In another part of the world, such as the Amazon region, a multi-partners work that launched a 10-year initiative to preserve 12 percent, or 60 million hectares, of the Brazilian Amazon under the Amazon Region Protected Area can be used as a showcase. Other similar efforts in the Amazon have now ensured further protection and improved management of 80 percent of the Amazon’s original forest and establishing hundreds of millions of conservation fund.
Promoting such partnership at that large-scale requires not only political willingness but also concrete incentives and practical solutions on the ground. Otherwise, key actors and stakeholders may not necessarily have the ownership and be willing to support the agenda coming from the partnership.
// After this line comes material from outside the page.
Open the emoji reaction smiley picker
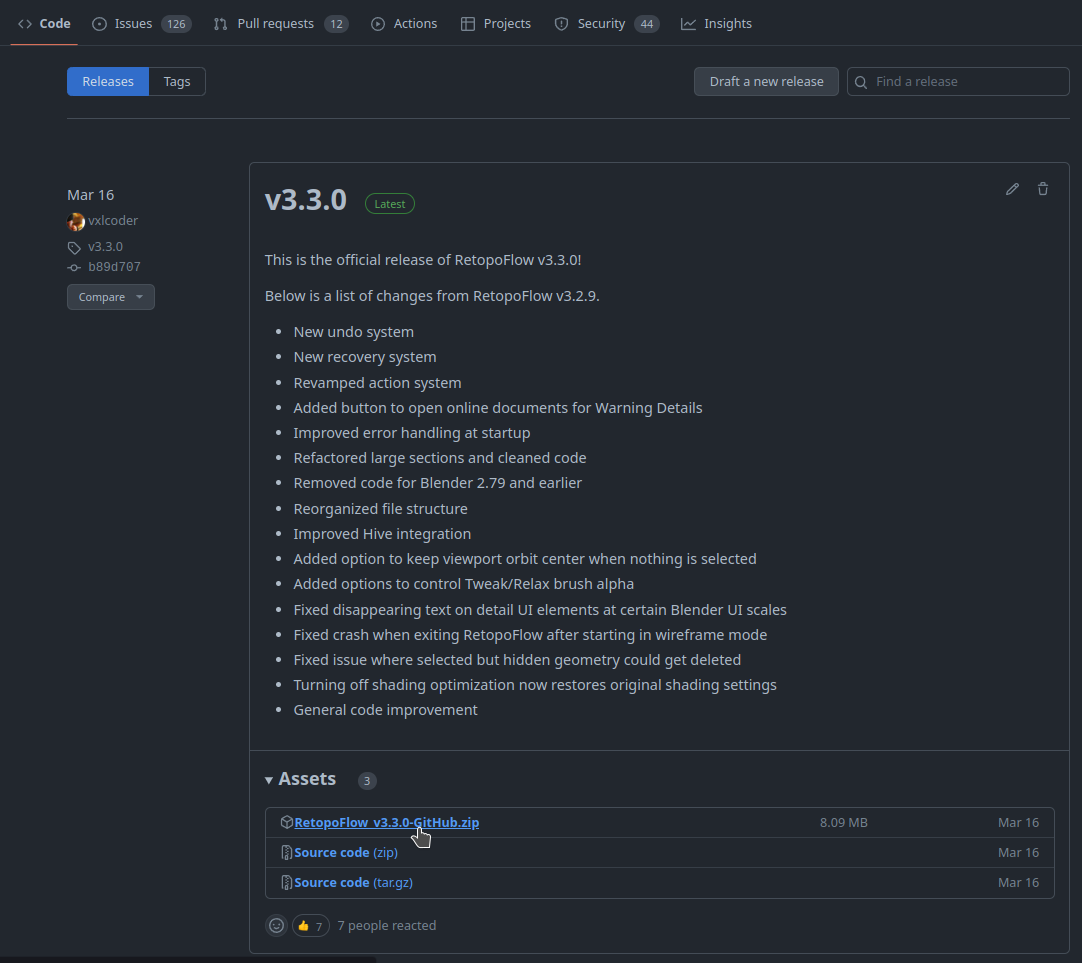276,925
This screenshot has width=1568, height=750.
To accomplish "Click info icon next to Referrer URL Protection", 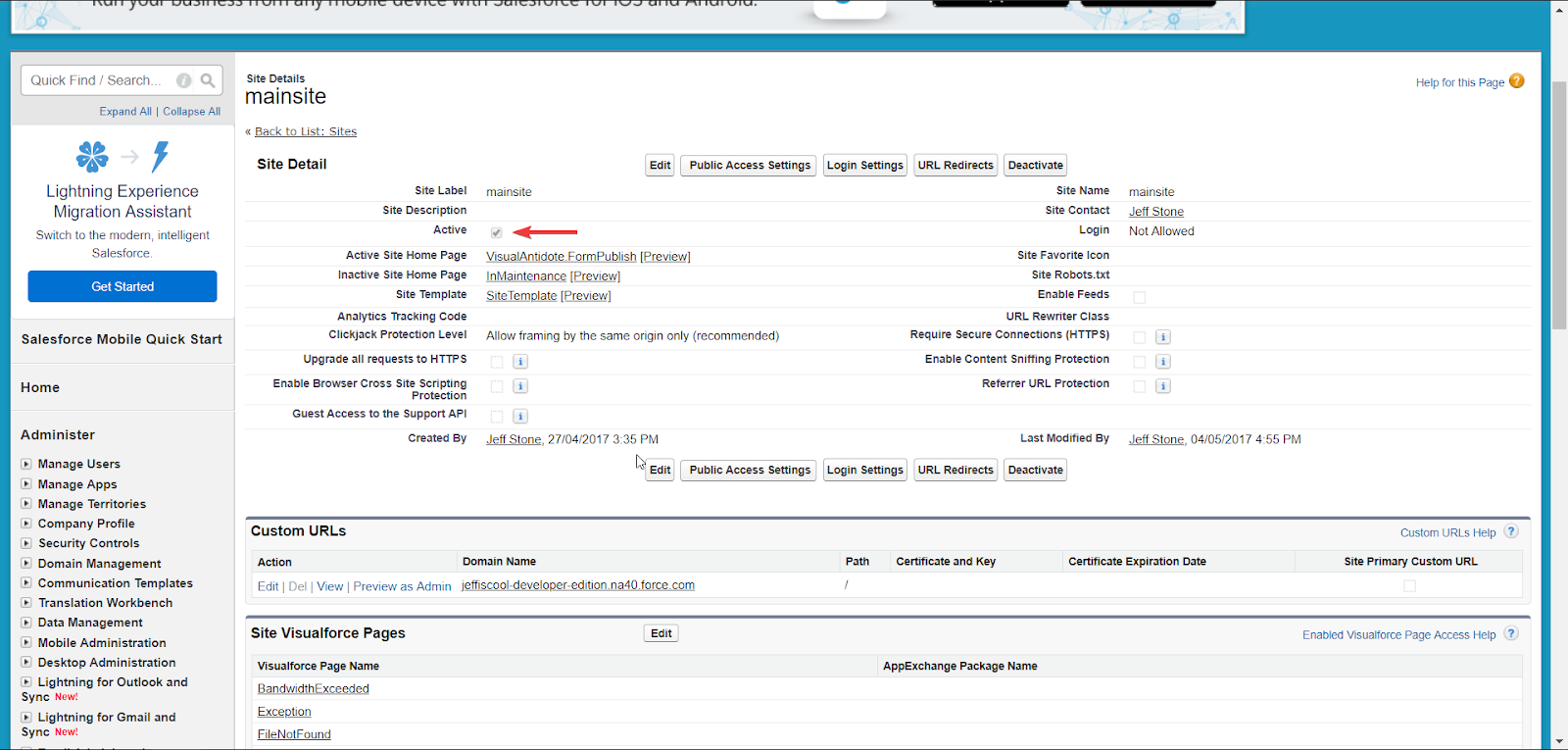I will [x=1162, y=386].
It is of course still a long way to go for these partnership models to shine.
The involvement of non-state actors, in the government led initiative, however, displays that different actors’ efforts can complement each other.
The private sector and civil society, for example, can be actively involved in addressing the challenge in changing the unsustainable production and consumption patterns, while the governments can provide and improve enabling conditions, namely good economic policies and governance.
If such partnerships can be maintained, enhanced and magnified, one can dream and hope about the bright future of our human civilization.
The author is climate and sustainability specialist, a doctoral candidate at the Australian National University, and the recipient of Australian Leadership Award and Allison Sudradjat Award.